Collected data entries:
--*--
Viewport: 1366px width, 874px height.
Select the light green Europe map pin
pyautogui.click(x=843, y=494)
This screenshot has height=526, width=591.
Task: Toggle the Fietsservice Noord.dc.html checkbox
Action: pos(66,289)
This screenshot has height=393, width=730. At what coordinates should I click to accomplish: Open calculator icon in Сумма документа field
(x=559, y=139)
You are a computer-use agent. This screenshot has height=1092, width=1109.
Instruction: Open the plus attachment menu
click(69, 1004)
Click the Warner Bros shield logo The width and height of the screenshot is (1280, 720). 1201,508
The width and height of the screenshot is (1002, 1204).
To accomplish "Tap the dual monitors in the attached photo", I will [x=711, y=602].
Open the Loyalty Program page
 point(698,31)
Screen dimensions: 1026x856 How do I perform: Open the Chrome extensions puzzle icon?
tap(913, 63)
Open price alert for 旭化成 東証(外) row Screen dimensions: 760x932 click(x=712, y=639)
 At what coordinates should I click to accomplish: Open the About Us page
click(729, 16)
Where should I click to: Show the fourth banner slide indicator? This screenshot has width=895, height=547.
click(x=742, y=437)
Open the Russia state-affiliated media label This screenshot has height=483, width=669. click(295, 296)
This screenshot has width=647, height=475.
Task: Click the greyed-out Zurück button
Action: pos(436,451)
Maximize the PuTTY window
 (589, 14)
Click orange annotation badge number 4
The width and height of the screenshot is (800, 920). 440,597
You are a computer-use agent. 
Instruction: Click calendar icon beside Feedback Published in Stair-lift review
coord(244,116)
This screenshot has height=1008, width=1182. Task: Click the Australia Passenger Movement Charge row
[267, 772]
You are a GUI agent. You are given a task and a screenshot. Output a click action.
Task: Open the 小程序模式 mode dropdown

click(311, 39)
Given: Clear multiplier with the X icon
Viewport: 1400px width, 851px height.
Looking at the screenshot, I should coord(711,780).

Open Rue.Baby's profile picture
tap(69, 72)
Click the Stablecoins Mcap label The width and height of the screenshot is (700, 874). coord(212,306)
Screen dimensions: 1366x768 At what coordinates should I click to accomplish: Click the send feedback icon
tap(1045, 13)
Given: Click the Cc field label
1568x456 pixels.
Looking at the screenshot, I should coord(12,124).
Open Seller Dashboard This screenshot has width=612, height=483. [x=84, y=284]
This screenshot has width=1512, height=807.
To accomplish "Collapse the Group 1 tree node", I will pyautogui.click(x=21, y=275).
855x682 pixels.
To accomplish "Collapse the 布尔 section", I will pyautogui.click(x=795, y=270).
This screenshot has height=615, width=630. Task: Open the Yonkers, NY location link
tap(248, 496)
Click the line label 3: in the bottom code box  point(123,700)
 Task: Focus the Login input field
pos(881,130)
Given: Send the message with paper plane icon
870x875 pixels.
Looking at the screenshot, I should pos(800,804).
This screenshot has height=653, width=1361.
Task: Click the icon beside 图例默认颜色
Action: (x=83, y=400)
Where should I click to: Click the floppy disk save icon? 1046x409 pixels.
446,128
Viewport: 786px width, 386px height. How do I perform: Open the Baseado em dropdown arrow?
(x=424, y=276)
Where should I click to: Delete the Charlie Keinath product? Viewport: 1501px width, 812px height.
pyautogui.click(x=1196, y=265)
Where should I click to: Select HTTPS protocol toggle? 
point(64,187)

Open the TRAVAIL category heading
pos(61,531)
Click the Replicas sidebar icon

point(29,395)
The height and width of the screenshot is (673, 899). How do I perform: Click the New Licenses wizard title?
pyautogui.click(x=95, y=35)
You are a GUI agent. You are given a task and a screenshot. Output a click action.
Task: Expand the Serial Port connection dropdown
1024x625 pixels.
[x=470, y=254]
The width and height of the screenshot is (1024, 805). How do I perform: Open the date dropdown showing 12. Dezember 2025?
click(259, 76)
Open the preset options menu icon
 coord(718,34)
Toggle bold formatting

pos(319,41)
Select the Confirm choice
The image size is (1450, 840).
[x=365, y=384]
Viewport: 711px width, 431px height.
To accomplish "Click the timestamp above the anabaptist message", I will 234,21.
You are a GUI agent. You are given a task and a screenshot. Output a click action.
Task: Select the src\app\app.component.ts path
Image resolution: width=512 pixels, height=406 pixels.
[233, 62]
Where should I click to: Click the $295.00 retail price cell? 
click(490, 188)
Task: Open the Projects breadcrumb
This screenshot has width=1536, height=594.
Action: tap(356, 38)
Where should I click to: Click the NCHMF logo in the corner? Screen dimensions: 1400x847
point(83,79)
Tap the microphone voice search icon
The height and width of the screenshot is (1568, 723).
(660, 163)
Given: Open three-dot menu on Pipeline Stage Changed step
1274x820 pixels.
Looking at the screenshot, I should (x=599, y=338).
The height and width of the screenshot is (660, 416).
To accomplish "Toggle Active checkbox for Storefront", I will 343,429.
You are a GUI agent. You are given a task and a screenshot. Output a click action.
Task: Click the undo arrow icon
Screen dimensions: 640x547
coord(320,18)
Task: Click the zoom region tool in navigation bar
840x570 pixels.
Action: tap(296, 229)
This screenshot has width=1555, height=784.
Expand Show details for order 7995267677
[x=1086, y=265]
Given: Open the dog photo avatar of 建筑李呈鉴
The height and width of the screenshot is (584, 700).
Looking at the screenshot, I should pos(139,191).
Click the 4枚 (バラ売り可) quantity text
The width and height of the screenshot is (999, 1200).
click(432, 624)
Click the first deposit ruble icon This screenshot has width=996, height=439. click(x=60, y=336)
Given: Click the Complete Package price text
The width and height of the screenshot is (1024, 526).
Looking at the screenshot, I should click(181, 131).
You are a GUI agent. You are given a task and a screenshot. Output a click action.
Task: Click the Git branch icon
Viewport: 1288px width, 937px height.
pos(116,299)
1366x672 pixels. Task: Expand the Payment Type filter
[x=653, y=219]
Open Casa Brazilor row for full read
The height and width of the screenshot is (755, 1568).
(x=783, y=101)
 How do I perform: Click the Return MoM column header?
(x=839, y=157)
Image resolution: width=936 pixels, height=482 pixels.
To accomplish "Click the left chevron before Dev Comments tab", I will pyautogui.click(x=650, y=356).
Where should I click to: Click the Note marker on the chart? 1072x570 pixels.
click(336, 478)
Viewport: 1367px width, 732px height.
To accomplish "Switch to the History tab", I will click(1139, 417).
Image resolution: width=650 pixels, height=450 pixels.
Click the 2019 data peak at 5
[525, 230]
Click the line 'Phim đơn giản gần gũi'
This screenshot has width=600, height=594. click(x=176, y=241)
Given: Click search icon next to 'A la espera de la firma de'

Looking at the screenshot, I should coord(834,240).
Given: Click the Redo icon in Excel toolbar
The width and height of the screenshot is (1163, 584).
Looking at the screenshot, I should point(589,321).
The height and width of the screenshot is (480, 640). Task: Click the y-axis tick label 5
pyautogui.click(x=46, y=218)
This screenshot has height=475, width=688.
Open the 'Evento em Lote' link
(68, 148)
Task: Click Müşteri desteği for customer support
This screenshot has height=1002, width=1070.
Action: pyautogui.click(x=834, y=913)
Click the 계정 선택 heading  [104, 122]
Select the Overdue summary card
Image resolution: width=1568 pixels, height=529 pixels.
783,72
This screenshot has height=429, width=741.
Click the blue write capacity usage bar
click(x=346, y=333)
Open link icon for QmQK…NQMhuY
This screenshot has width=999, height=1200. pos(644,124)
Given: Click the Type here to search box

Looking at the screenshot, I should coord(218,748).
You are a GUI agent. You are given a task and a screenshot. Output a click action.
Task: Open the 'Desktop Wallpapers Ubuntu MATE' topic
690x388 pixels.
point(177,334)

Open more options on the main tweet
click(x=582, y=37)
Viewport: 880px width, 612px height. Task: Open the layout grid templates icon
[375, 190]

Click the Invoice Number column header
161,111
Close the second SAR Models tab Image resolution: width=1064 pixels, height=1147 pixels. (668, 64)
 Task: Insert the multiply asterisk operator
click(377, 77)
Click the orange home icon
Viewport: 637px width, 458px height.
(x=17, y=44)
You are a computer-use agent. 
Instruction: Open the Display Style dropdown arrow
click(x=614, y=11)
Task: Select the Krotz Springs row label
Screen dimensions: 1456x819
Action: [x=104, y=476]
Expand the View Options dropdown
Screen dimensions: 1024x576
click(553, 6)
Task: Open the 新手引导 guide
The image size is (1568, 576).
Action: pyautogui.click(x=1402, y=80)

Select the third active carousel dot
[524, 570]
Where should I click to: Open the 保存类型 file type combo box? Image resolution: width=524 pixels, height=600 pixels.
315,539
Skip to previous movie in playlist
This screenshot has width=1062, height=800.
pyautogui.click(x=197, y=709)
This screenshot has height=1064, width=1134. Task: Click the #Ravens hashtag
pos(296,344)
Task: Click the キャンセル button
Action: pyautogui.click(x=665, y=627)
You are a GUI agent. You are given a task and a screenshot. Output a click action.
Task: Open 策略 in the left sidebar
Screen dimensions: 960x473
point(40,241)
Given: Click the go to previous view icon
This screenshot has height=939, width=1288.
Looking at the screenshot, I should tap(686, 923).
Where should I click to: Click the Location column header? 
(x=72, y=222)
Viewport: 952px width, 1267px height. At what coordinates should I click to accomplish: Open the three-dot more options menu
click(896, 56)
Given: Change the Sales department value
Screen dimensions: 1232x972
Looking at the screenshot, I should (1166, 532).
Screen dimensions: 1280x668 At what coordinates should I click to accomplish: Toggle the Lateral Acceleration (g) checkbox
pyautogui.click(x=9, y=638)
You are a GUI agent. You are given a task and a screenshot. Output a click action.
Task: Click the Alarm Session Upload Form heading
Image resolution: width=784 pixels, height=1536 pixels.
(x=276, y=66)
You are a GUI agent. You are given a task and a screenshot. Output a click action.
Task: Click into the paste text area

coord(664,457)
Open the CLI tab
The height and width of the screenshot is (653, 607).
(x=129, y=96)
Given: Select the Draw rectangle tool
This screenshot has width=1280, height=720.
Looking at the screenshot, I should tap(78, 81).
--*--
AIM OF THE EXERCISE:
Work out how many lines in this data contain "left". Only that number should be given.

ANSWER BELOW:
2